With the company were men from naval militia in New York City and Brooklyn, congenial companions, with more of naval wardrobe than the Second Division showed. The cruise was mostly in the Sound. The ship was engaged in squadron maneuvers.
A flotilla of six torpedo boats accompanied the squadron, as did also four submarines. Boats of this kind were in 1908 comparatively new to many in the company, and when Ensign Hogan found an opportunity to make a descent in a submarine he embraced it.
Back in Hartford the men grew busy in preparing for the Bridge Dedication, the most important festivity which the city has ever conducted, to which the command voted to invite its old nautical guest, H Company of Springfield, down.
The dedication opened October 6 with the firing of a salute, by the division, of course.

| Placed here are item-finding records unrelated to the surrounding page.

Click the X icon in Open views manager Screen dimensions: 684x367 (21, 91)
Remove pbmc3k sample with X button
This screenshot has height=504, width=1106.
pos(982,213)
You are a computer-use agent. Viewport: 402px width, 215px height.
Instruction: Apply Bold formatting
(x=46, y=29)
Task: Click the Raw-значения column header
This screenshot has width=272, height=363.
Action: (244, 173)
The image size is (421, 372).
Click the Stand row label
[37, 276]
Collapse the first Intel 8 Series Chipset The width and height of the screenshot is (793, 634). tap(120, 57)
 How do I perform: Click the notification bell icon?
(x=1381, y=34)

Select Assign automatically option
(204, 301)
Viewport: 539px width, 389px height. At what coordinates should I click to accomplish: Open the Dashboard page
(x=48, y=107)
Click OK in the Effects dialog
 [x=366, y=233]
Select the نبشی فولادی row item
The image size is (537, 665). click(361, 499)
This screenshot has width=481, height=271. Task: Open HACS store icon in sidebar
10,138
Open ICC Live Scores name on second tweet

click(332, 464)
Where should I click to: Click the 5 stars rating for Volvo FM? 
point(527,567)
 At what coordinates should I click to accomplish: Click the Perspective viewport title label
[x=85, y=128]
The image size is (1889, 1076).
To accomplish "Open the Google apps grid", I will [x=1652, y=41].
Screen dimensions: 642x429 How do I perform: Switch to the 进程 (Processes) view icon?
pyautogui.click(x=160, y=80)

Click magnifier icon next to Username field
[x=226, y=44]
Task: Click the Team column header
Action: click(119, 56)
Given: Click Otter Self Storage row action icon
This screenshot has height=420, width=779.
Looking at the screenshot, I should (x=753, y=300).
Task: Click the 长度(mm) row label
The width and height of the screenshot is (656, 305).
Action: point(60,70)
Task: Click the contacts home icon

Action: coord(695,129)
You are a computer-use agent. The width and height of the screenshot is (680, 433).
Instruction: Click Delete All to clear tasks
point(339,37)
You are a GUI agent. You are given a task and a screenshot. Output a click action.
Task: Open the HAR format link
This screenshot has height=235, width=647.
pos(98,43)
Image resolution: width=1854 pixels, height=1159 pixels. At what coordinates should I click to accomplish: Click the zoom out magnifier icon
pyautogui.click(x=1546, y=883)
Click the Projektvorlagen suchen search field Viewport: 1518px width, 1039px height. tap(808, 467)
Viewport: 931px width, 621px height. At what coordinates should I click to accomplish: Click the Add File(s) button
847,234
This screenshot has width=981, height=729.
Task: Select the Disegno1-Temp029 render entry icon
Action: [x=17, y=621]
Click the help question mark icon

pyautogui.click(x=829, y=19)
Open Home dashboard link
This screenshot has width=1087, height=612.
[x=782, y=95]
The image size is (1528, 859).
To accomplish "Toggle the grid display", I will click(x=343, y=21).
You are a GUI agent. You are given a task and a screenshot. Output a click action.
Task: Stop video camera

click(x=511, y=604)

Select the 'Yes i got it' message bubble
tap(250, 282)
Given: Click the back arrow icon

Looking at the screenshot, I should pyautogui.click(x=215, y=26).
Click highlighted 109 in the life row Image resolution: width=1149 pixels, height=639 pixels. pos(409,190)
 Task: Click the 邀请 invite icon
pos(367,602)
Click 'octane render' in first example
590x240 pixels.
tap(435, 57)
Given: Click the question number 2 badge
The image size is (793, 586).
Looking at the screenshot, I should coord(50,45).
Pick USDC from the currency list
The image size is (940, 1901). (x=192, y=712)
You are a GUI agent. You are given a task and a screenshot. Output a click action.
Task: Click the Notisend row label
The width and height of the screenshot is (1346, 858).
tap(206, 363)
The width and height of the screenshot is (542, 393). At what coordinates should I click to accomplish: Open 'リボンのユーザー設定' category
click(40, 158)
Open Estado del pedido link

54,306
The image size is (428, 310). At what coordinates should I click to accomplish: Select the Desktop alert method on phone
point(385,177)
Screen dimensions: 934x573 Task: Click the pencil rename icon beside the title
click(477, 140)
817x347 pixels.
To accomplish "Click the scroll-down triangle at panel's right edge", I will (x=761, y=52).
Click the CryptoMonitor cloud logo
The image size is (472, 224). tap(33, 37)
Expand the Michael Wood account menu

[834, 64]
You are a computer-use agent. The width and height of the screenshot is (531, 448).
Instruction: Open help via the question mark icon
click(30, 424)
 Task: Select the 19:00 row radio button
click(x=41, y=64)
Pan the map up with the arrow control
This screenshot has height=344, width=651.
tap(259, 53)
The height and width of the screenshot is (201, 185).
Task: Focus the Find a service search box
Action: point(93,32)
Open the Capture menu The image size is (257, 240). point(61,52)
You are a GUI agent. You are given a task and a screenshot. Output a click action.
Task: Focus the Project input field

In the evening the division paraded in a historical pageant, the men representing men-o’-wars men of the conflict of 1812.
The battalion paraded in the giant military procession of October 8 as a landing party, marching in white hats, and being among the warmest favorites in the long column. In the afternoon it banqueted in the Y. M. C. A. with H Company men, for whom the division’s poet laureate had evolved a lyric, of which the following is a specimen verse:
“When dinner’s o’er, we then will go, then will go, then will go,
When dinner’s o’er, we then will go, to East Hartford’s sandy shore.”
While the company was beating up Pearl Street, an automobilist rammed the hospital apprentice, an incident which developed an aftermath in the superior court when with a former Philippine soldier, Sergeant Benedict Holden, as attorney and counselor and proctor in admiralty, McIntyre got a verdict. In his argument Sergeant Holden commended the division as a patriotic command in which the city might well take pride.
ANOTHER CHRISTMAS TREE
Jan’y 4, 1909—Fourth Day Out.
Lat. 41° 49′ N. Long. 71° 36′ W. Bar., rising; Wind, E. S. E.; Atmos., Smoky. All hands happy. Thus ends this Day.—[Extract from the Division’s Log.]